Let us not forget the accomodaters. They are with us still.
1.28.2007 12:15am
Vova Shklovsky (mail):
Dave Hardy, you're not being fair to Machiavelli. He didn't simply write off artillery, but rather subordinated the power of artillery to the virtue of an army. Also, he wrote that artillery favored attackers over defenders. Both arguements were linked back to support the glory of the Roman Republic.
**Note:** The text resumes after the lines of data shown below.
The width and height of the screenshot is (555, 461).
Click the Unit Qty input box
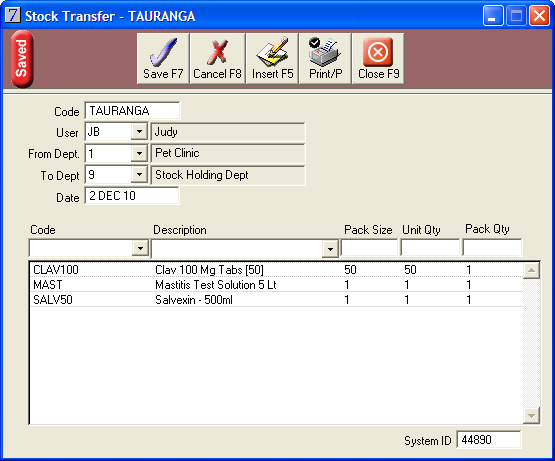[x=430, y=247]
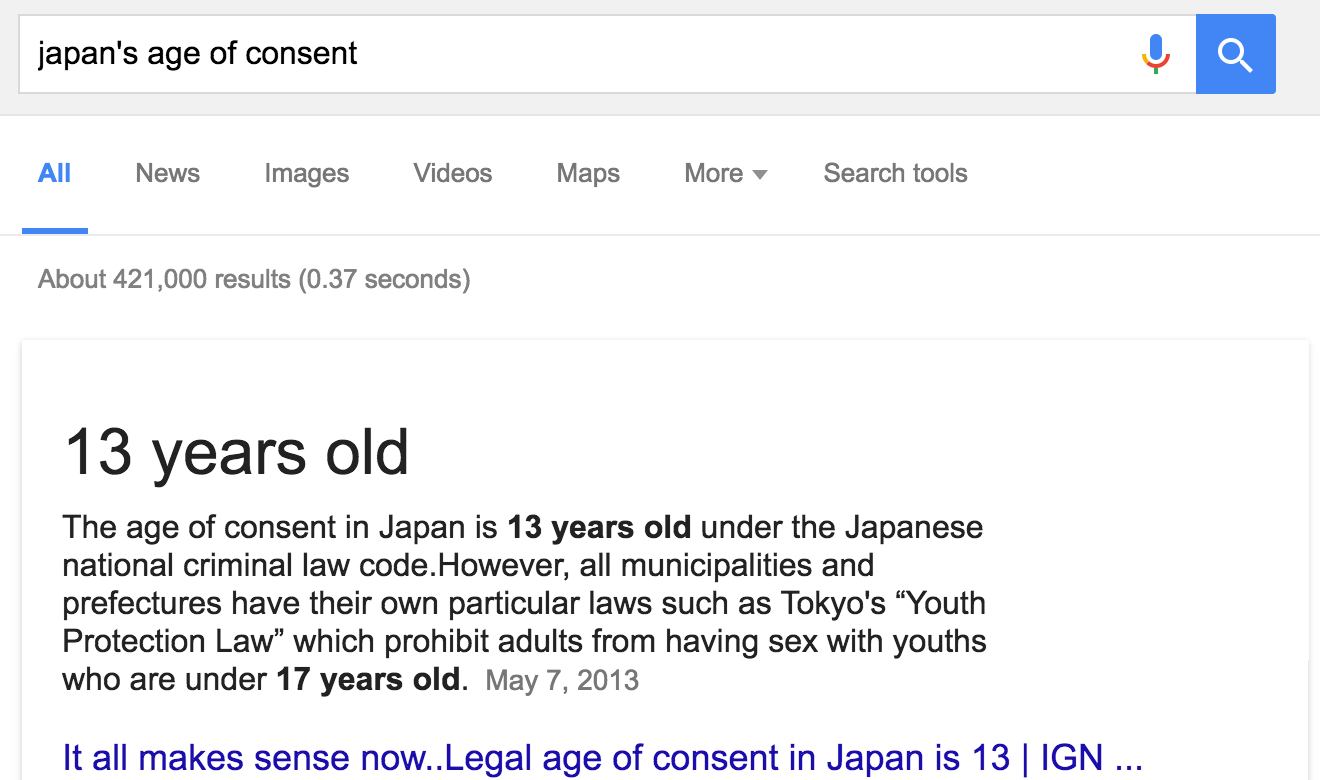
Task: Click the search field with "japan's age of consent"
Action: point(607,54)
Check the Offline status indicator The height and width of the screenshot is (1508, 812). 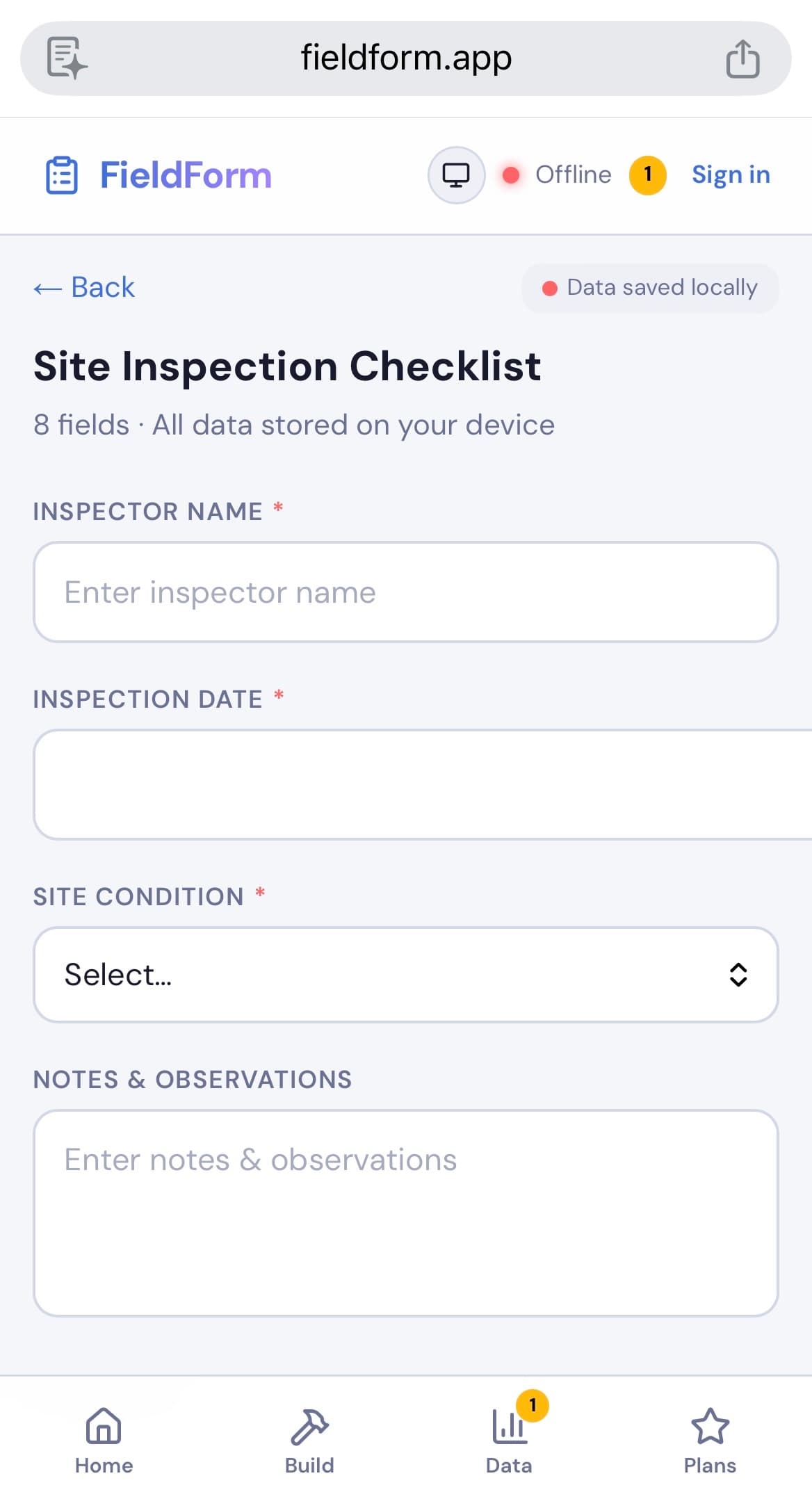[x=573, y=175]
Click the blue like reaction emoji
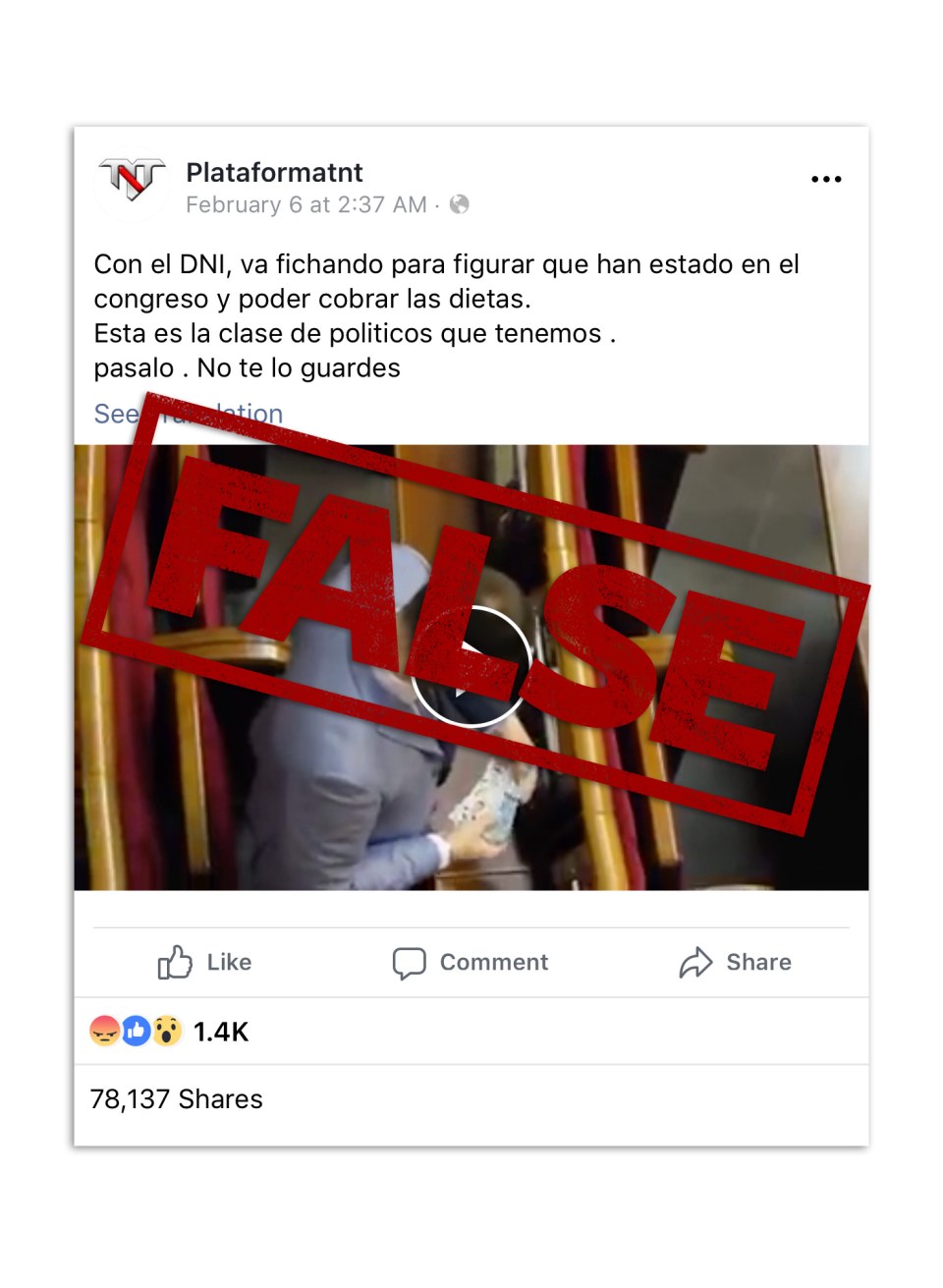This screenshot has height=1288, width=943. pyautogui.click(x=136, y=1031)
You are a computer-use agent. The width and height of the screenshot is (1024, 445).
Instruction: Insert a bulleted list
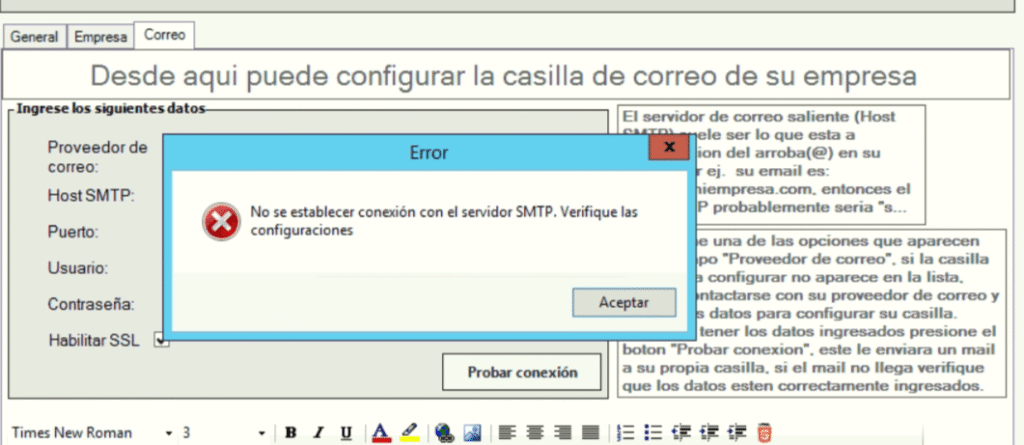654,432
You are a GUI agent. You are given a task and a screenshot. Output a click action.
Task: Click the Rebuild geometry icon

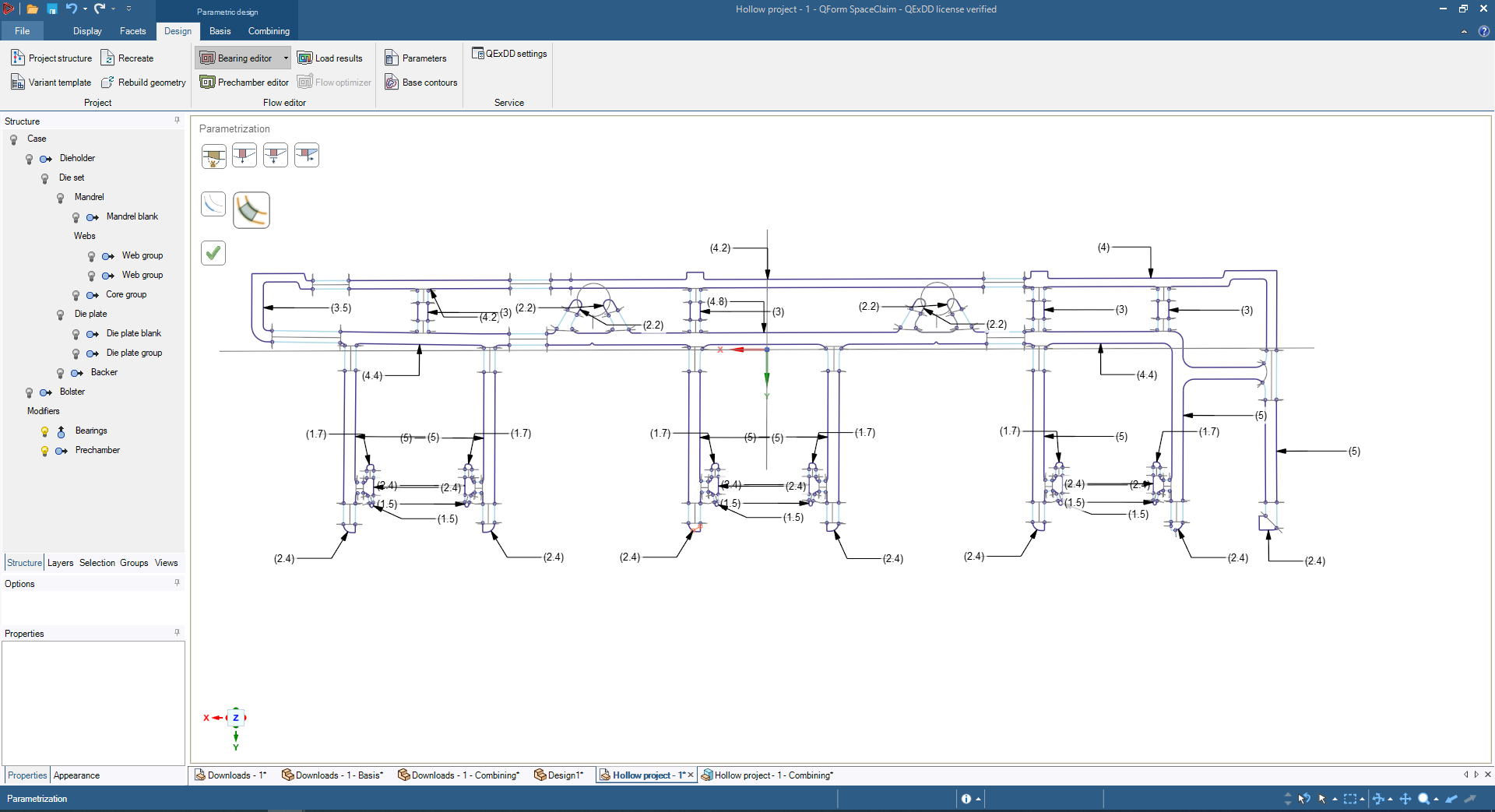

It seems to me that he wasn't even trying to describe the art of war, so much as to reprimand princes and generals who favored military equipment (artillery, horses) over proper leadership and the quality of the men who compose the army.
1.28.2007 12:52am
Discourses:
Discourses on Livy also includes many interesting sections that would have saved us a lot of trouble in Iraq had the war planners taken them into account.
1.28.2007 2:34am
michael (mail) (www):
"Because one should reproach a man who is violent in order to ruin things, not one who is so in order to set them aright," Machiavelli would seem to support those criticzed war planners in general terms.